3

I'm an R beginner and trying to read in a number of csv files, remove/skip the last 5 rows from each one, and then rbind them together. I can't figure out which step to do the removal of the rows and what function to use? I've tried readLines below and then tried to use nrow, but I'm pretty sure its in the wrong place.

This was what I started with:

alldata <- do.call(rbind, lapply(list.files(path = "./savedfiles", full.names = TRUE), read.csv))

I wasn't sure where to remove the rows in that code so I split it up to understand it and try to use readLines:

files<- list.files(path = "./savedfiles", full.names = TRUE)
c <- lapply(files, readLines) - to count the rows
alldata<- do.call(rbind,lapply(files, nrow = length(f) - 5, full.names = TRUE), read.csv)

This is just throwing an error that argument FUN is missing, so I know I'm not doing it right but not sure how to fix it.

Ronak Shah
  • 377,200
  • 20
  • 156
  • 213
  • I would do this in a couple steps. `alldata<-data.frame(); for (i in filelist){input<-read.csv(i); #todo cut off last five rows from input; alldata<-rbind(alldata, input);}` – M.Viking Sep 12 '19 at 00:20
  • 1
    It may be easier to read all the CSV files into a data frame with a column containing ID for each file.

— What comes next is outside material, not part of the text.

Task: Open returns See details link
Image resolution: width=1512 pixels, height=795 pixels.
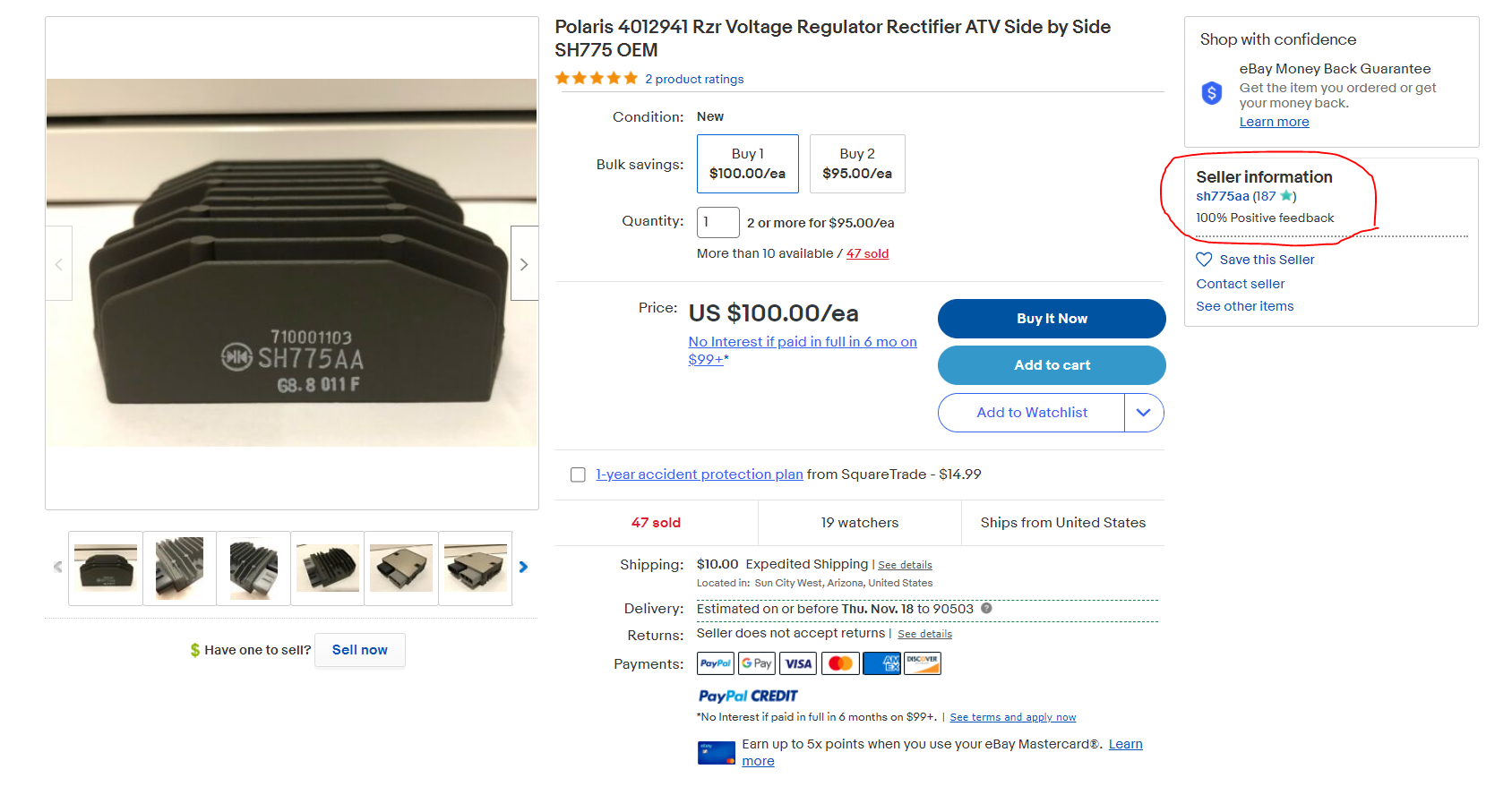Action: point(924,634)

Then you can `dplyr::group_by` the ID and remove the last 5 lines using _e.g._ `dplyr::slice`. – neilfws Sep 12 '19 at 00:24
  • Also, you might like the enhanced functions `dplyr::bind_rows()` and `readr::read_csv()`. – M.Viking Sep 12 '19 at 00:26

2 Answers2

1

Something like this should put you on the right track. This reads the files first, then removes last 5 rows, and finally binds them together. Would also suggest not to use variable names that might conflict with function names. files and c are functions in base R. Here, I am using all_files instead of files. -

all_files <- list.files(path = "./savedfiles", full.names = TRUE)

do.call(rbind, # assuming columns match 1:1; use dplyr::bind_rows() if not 1:1
  lapply(all_files, function(x) {
    head(read.csv(x, header = T, stringsAsFactors = F), -5) # change as per needs
  })
)
Shree
  • 10,835
  • 1
  • 14
  • 36
  • 1
    thank you!! The function in the lapply was the thing I was missing. This worked great, I wasn't sure if I could do negative in head() either..(i actually tried tail() as well but that didn't work). Also thanks for calling out the lazy naming! – vuvuzelling Sep 12 '19 at 01:38
0

Using tidyverse functions you can do

library(purrr)
library(dplyr)

all_files <- list.files(path = "./savedfiles", full.names = TRUE)
map_df(all_files, ~read.csv(.x) %>% slice(seq_len(n()-5)))
Ronak Shah
  • 377,200
  • 20
  • 156
  • 213